Gustavo Ferrín, sélectionneur de l'Uruguay : "Quand notre gardien s'est fait exclure (à la 19ème minute), ça a tout changé pour nous. Je ne nous cherche pas d'excuses, parce qu'ils ont vraiment bien joué et qu'ils forment une bonne équipe. Mais à ce moment-là, en plus de perdre un gardien et un joueur, c'est un nouveau match qui a commencé. Je suis d'accord avec la décision et nous avons essayé de trouver des solutions, mais je pense que ça a été l'événement décisif du match pour nous. En plus, les joueurs avaient le moral dans les chaussettes après ça. Ils auraient pu réagir autrement."

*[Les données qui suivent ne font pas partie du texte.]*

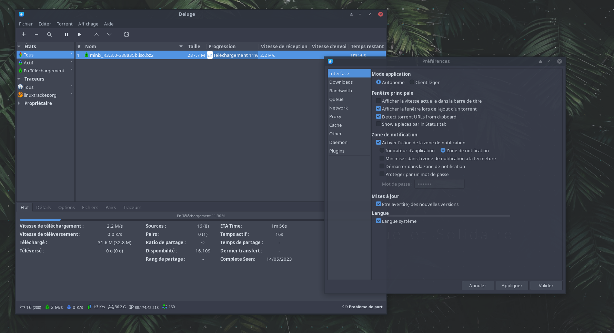Image resolution: width=614 pixels, height=333 pixels.
Task: Collapse the États section in sidebar
Action: tap(19, 46)
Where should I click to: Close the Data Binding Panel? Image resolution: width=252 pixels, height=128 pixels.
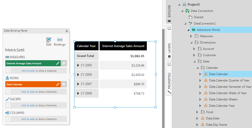tap(67, 31)
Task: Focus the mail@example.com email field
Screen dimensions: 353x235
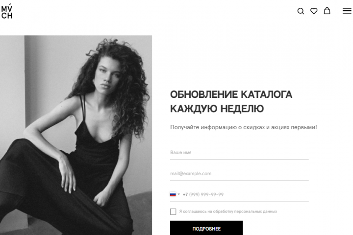Action: click(x=239, y=174)
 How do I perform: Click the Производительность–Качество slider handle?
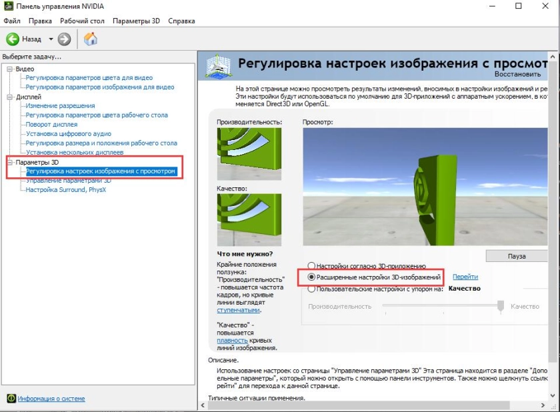click(500, 306)
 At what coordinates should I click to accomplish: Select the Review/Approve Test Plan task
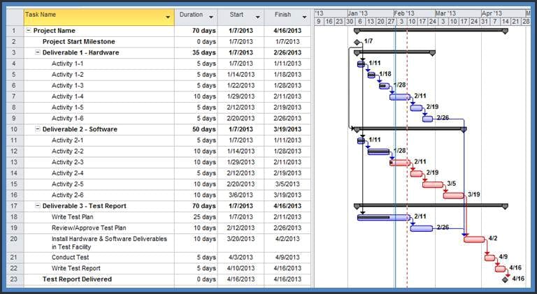tap(89, 228)
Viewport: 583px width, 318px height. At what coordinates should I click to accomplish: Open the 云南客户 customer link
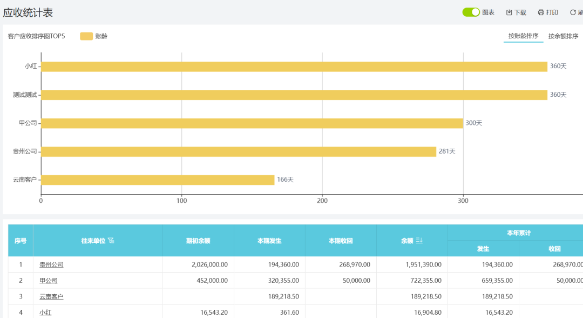51,296
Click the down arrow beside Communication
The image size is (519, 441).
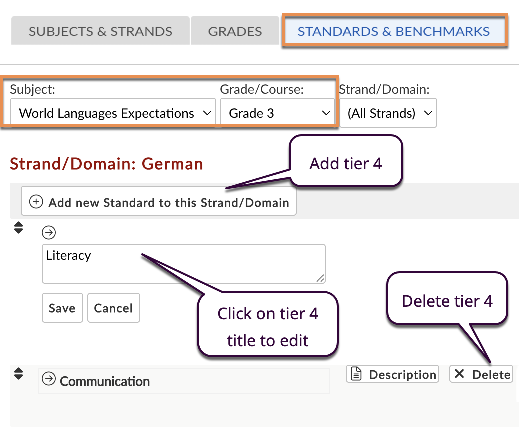tap(19, 377)
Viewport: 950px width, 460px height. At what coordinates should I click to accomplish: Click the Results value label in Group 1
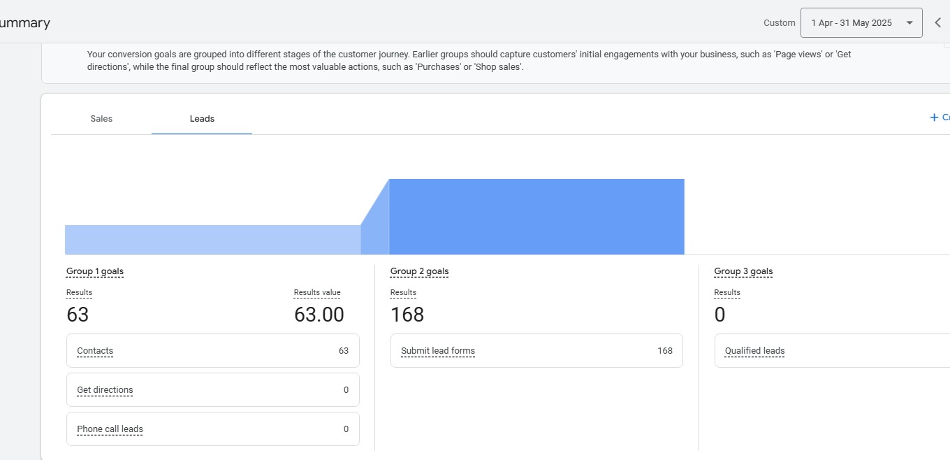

George Lwandamina, sélectionneur de la Zambie : "Dans ce tournoi, nous n'avons cessé de nous améliorer. Aujourd'hui, nous avons affiché une belle confiance. Nous avons été contraints de modifier notre approche pour ce match. Avant, nous avions surtout pensé à bétonner l'entrejeu, mais aujourd'hui, nous nous sommes concentrés sur l'attaque parce que nous avions besoin de gagner. Je crois que ça nous a permis de nous en sortir. Cette qualification va faire beaucoup de bien à la Zambie. Pour le prochain tour, mes objectifs ne changent pas : je veux que nous soyons excellents. Dès que j'ai vu le gardien accrocher notre joueur, j'ai su qu'il y avait penalty. Par rapport au match précédent, je dirais que l'Espagne dispose de plus de joueurs capables de débloquer un match. L'Uruguay a lui aussi deux ou trois bons joueurs, mais il n'a pas autant de solutions."

Mauro Goicoechea, gardien de l'Uruguay : "J'ai cru que la balle arrivait doucement et elle est arrivée plus vite que prévu. Ce sont des choses qui arrivent, c'est la dure vie du gardien."